RE: ACTION-278 Hiding metadata for security reasons

From: Larry Masinter <masinter@adobe.com>
Date: Wed, 10 Feb 2010 15:05:47 -0800
To: Tyler Close <tyler.close@gmail.com>, Dan Connolly <connolly@w3.org>
CC: Tim Berners-Lee <timbl@w3.org>, John Kemp <john@jkemp.net>, "ashok.malhotra@oracle.com" <ashok.malhotra@oracle.com>, Jonathan Rees <jar@creativecommons.org>, "www-tag@w3.org" <www-tag@w3.org>, "Mark S. Miller" <erights@google.com>
Message-ID: <C68CB012D9182D408CED7B884F441D4D87C30B@nambxv01a.corp.adobe.com>
>   A user-agent
> MUST NOT disclose representations or URIs, unless either explicitly
> instructed to do so by the user or as legitimately directed to by
> presented content. Since the user may wish to keep this information
> confidential, the user-agent must not assume it can be revealed to
> third-parties.

While I'm sympathetic to the intent, this leaves undefined
 the scope of "user agent" here, referent of "the user", 
and the meanings of "disclose", "legitimately", "confidential",
"assume" and "third-parties".  Does "user agent" apply to,
say, archive.org (which might pick up a mailing list archive
of an email and scan what is supposed to be a 'private'
URL)? Does it apply to, say, news.google.com, which seems
to aggregate news from newspapers that have a "news reader"
registration and login requirements?

I don't think this is an effective path to pursue. There are
agents that use URIs, including browsers, crawlers, scanners, 
aggregators, portals, bookmark sharing tools, translation
gateways, Internet Archive services.

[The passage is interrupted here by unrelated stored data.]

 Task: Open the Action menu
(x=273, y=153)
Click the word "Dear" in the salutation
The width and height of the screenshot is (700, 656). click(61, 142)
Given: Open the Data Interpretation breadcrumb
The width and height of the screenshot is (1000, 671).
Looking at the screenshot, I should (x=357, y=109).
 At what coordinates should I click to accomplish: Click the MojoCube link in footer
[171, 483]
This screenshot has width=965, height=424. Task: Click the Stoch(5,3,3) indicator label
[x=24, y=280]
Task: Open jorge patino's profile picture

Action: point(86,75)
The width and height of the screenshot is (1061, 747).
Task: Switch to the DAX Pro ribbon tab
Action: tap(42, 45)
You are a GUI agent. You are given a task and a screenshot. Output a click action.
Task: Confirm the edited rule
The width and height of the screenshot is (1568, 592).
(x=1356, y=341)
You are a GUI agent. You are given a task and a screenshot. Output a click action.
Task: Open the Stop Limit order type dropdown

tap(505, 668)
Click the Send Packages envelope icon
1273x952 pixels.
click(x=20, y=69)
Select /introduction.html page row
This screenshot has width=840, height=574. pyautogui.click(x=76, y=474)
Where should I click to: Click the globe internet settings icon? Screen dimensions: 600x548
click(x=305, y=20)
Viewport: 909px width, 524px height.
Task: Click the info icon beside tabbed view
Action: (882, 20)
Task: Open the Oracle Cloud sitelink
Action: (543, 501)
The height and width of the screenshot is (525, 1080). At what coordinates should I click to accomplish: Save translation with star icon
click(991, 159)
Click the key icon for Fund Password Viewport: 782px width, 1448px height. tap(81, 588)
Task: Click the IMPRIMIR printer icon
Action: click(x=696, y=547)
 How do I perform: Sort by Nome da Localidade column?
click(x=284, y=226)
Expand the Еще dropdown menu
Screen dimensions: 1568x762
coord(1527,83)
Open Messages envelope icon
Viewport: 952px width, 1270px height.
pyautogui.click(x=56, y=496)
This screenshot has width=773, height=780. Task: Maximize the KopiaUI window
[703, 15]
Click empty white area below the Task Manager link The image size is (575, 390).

These agents, for better
or worse, have widely varying properties where information
retrieved by them is distributed further, including using
Referer, publishing access logs, peer sharing of cached 
retrieved results, etc.  Many of those deployed web agents
make the presumption that any material they access without
going through any particular access control mechanism may
be shared further without particular restriction, although
in practice the distribution that happens is not widespread,
there are no guarantees.

While "secret URLs" provide the appearance of adding some
amount of confidentiality to the results, in fact, there
are many circumstances where such URLs are disclosed,
by agents that are not browsers and whose update to follow
recommendations in _this_ document is unlikely.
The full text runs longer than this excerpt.